Whenever a line in the data contains "using", show that line.

◆ **THE DATA**
---

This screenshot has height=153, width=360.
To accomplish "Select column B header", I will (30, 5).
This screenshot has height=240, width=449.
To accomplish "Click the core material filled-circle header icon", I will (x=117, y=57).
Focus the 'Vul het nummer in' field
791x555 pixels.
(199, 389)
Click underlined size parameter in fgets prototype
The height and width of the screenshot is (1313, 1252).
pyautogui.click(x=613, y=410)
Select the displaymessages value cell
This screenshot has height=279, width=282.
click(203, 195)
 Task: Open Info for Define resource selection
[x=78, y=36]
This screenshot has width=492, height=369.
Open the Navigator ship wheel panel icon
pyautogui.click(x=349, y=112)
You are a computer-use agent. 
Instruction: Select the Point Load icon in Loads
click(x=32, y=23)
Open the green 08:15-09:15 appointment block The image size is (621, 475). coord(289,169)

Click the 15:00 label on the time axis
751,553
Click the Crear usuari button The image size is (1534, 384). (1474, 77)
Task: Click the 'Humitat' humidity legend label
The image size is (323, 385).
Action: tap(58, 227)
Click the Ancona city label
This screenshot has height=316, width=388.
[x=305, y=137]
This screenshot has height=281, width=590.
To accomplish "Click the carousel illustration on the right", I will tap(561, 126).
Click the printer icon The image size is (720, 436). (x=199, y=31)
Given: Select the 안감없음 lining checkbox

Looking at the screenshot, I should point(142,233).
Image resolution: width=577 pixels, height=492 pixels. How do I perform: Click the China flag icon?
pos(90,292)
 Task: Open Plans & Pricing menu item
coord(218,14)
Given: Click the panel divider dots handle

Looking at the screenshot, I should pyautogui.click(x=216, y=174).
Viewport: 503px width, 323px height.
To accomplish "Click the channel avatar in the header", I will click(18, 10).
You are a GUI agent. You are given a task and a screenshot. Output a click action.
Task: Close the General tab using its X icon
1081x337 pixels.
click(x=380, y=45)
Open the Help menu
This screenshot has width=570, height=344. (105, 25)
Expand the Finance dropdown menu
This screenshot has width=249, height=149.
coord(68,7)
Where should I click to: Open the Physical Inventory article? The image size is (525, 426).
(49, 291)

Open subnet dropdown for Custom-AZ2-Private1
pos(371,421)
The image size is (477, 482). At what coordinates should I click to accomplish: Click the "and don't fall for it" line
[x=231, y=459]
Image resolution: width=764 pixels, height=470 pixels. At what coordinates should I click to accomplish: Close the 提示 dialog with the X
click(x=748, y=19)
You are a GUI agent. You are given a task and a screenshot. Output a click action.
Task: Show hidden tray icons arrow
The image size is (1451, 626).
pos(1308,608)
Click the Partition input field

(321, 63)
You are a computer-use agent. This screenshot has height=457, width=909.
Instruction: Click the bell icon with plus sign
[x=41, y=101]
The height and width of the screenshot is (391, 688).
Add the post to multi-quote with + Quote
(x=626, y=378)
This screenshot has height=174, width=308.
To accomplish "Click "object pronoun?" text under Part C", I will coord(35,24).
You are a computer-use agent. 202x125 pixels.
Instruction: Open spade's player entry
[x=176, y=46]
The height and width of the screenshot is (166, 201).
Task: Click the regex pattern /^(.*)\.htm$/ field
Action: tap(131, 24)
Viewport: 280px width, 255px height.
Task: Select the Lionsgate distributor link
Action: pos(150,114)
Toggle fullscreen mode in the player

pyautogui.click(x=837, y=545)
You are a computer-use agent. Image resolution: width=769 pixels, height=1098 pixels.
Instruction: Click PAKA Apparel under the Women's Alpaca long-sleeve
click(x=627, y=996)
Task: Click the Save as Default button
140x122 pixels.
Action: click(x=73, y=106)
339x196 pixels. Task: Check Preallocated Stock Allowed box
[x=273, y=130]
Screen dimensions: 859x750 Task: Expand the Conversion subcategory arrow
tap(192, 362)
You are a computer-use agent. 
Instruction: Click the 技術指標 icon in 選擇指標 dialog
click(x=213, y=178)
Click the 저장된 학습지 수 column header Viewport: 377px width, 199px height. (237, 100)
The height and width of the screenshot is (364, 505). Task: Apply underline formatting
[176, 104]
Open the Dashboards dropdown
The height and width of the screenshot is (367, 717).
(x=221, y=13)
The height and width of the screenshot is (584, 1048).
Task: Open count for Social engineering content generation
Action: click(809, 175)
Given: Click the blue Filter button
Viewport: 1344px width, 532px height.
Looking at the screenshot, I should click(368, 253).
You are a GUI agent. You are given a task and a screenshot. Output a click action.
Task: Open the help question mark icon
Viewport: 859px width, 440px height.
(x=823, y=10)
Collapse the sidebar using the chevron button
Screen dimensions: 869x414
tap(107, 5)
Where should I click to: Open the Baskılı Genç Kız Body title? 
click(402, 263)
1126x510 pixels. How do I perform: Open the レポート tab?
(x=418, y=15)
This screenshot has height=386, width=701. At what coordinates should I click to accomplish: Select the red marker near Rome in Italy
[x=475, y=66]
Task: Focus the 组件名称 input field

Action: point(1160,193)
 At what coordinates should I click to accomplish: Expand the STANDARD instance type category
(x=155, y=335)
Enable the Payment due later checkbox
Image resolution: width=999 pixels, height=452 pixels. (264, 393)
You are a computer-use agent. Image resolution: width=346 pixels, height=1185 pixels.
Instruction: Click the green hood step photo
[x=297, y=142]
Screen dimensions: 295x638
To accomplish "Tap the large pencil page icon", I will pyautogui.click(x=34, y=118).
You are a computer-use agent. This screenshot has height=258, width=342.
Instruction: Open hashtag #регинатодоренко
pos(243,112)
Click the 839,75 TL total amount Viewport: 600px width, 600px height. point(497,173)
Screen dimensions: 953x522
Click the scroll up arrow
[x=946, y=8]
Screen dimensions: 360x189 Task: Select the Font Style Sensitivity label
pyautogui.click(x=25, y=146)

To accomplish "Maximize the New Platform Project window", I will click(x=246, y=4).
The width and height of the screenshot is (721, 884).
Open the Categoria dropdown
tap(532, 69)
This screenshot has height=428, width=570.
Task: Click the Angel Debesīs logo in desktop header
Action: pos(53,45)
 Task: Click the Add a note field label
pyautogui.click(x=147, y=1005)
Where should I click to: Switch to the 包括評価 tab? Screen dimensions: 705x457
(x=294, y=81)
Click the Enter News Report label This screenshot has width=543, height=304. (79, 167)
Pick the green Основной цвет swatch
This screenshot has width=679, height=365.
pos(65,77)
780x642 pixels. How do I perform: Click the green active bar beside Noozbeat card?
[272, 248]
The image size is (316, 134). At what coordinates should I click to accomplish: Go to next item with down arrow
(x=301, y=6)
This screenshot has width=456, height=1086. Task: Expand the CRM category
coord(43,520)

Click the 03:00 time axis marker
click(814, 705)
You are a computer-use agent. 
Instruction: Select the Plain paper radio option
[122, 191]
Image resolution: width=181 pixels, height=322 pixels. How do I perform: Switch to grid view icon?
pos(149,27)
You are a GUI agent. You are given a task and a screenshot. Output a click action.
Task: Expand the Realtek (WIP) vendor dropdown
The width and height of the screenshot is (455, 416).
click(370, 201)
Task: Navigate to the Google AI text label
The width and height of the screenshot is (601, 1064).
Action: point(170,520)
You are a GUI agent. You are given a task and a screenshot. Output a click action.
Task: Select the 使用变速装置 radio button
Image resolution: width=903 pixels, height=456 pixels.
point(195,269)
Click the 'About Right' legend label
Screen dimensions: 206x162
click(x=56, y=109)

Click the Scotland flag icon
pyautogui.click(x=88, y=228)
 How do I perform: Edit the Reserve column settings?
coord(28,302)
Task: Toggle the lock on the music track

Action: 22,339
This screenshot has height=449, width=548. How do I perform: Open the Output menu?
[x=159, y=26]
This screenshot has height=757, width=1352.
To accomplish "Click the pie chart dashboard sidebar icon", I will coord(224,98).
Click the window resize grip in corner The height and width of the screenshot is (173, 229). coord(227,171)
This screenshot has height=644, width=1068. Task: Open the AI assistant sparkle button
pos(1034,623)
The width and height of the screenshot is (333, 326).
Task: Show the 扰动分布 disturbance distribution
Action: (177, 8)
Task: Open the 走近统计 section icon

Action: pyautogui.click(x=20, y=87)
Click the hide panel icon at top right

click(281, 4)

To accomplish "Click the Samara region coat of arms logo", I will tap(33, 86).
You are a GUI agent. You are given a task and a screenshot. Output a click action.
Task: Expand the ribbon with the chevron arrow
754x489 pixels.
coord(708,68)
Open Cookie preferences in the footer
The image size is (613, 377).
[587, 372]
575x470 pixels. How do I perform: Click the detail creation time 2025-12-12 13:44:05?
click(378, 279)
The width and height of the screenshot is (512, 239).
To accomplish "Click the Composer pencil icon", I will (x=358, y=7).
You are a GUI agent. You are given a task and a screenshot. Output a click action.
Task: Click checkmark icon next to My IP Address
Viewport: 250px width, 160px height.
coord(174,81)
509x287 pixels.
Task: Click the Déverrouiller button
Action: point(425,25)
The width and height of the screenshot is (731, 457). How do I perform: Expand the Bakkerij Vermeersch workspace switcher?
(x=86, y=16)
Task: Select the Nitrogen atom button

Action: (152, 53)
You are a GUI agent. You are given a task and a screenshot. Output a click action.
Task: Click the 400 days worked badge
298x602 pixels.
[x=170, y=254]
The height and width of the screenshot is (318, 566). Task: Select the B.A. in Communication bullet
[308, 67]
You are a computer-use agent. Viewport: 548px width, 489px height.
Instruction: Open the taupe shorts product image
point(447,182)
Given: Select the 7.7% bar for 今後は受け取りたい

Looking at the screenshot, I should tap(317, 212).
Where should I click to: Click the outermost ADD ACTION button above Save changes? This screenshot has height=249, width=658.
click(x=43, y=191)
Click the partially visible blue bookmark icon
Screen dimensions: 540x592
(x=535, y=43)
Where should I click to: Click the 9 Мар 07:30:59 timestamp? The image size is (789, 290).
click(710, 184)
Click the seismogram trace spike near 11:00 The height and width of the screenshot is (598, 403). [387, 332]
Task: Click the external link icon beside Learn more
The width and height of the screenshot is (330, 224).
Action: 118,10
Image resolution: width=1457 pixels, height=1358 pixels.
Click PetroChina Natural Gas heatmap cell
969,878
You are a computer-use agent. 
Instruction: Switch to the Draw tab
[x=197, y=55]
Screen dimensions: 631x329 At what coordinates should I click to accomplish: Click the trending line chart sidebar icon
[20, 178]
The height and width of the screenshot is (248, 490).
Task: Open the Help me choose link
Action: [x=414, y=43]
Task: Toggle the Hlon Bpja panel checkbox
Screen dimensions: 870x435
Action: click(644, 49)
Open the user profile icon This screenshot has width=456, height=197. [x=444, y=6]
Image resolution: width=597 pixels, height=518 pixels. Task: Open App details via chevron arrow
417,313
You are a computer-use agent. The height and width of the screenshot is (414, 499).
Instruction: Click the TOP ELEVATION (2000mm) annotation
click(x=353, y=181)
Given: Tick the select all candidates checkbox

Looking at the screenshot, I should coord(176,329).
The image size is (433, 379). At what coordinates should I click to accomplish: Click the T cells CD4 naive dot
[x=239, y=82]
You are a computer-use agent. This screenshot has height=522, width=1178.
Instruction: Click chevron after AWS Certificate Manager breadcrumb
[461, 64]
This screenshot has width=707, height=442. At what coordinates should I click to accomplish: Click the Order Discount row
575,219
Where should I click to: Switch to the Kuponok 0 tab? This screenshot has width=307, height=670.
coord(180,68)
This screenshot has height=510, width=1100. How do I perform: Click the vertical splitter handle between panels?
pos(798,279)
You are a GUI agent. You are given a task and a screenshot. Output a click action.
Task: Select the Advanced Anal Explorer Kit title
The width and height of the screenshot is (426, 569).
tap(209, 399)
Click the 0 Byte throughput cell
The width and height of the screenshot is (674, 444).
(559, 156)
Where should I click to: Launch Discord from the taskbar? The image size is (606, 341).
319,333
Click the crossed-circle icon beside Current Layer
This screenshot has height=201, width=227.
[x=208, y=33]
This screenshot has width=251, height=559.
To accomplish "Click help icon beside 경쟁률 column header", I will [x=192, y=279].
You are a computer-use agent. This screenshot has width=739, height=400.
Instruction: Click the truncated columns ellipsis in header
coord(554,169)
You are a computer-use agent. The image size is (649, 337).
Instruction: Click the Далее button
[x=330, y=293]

---

◆ **RESULT FOR THIS TASK**
Task: Close the General tab using its X icon
Collapse the sidebar using the chevron button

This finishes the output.